Problem requirements: Write out an exact copy of the line containing "Given: Bookmark page with the star icon" and all lines that follow it in the data below, leaving out pictures.
+++ Data for analysis
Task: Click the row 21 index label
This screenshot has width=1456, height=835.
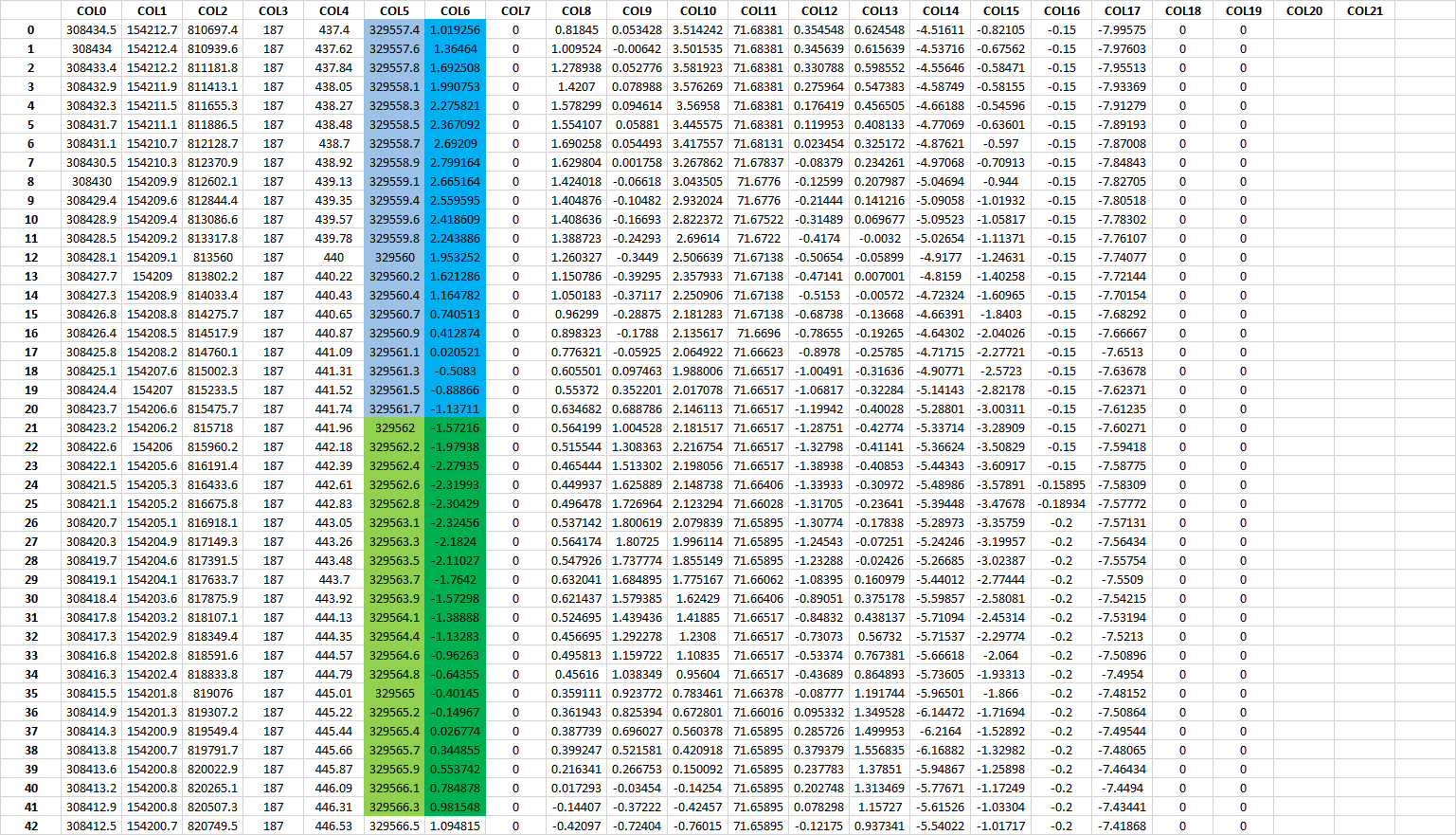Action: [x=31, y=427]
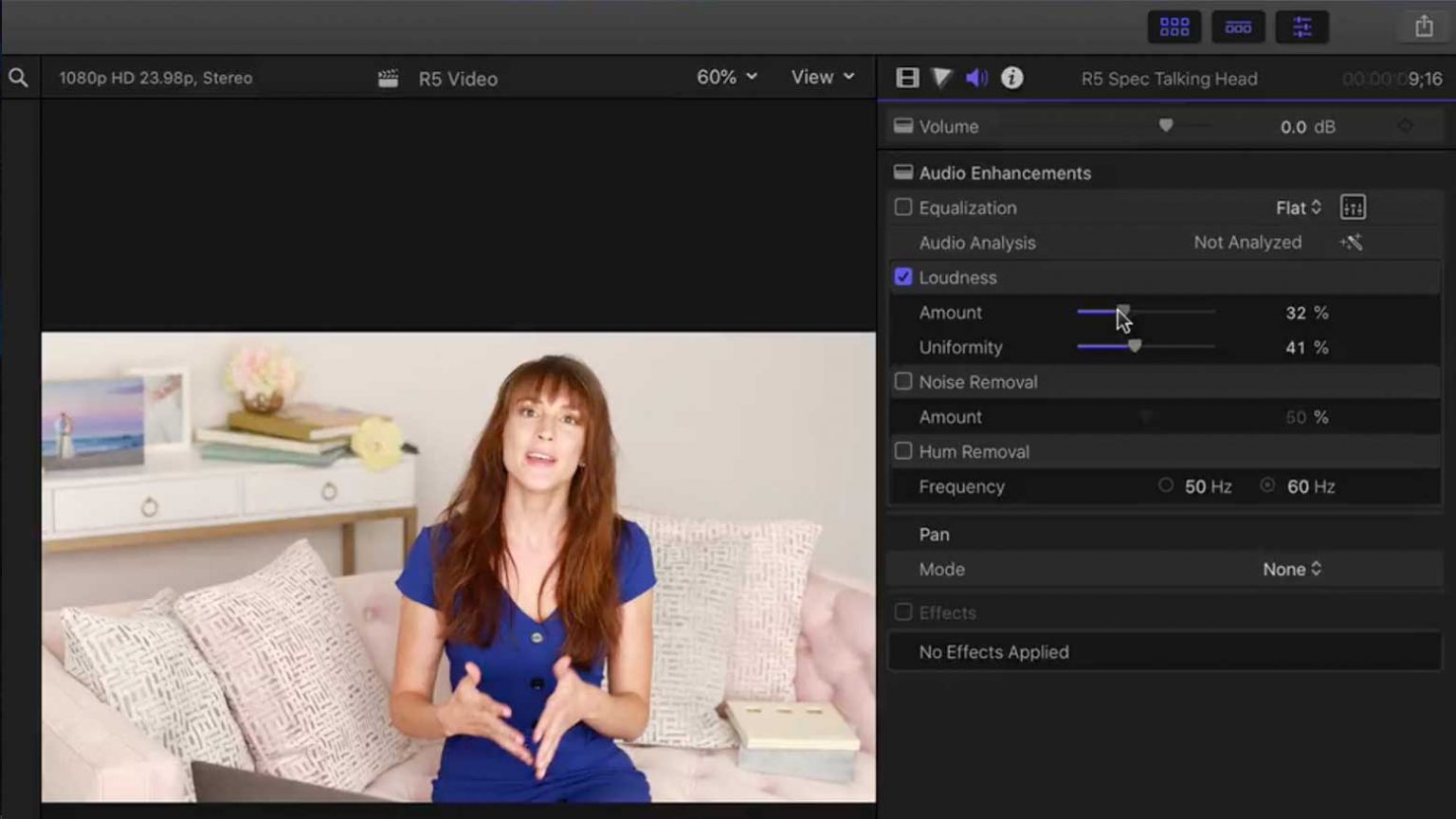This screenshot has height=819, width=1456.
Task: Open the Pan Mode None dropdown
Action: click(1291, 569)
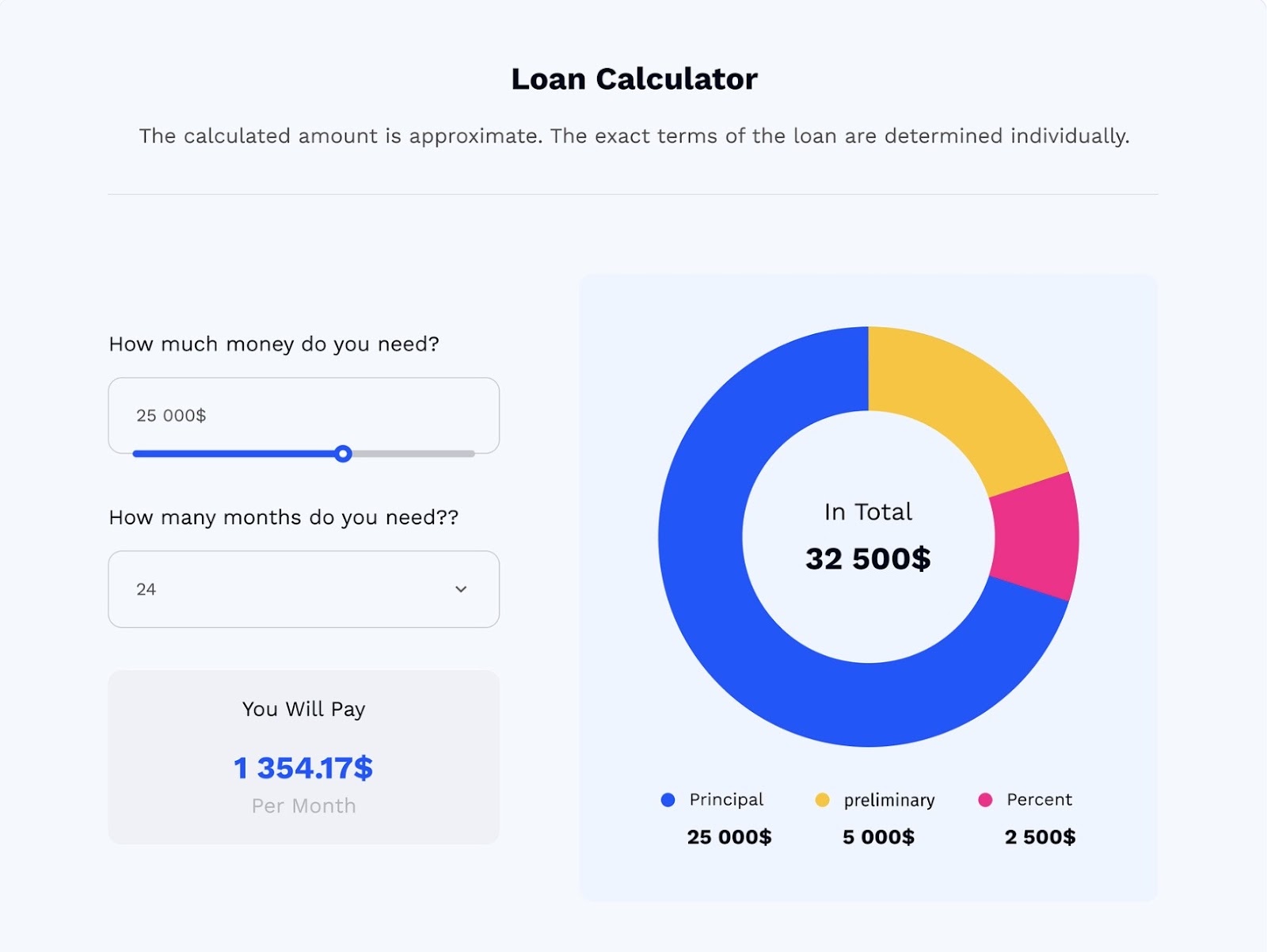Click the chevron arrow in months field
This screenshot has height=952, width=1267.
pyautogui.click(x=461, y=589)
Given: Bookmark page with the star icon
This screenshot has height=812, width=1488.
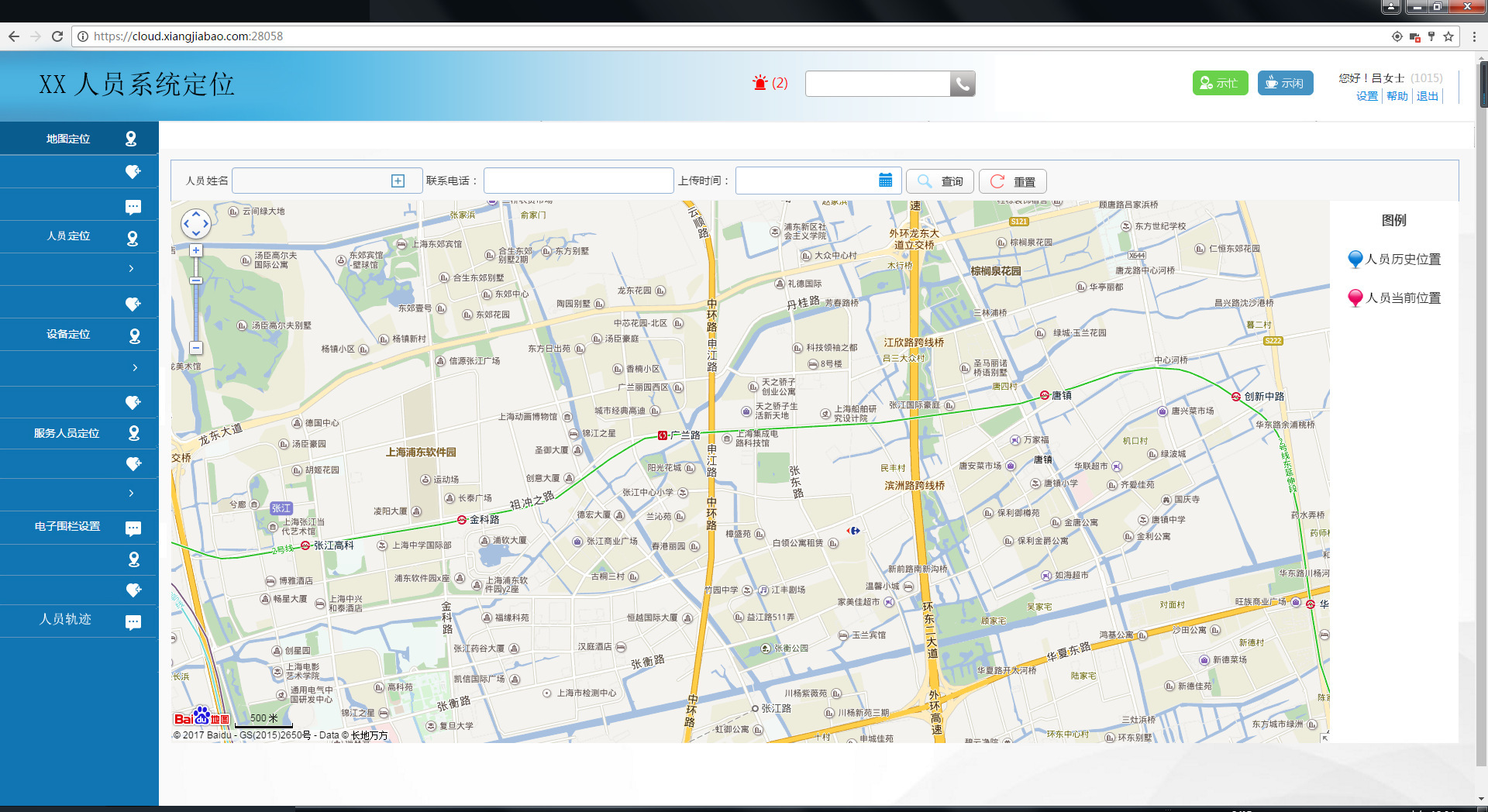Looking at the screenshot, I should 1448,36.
++++++
Result of this exercise:
Given: Bookmark page with the star icon
This screenshot has height=812, width=1488.
Looking at the screenshot, I should 1448,36.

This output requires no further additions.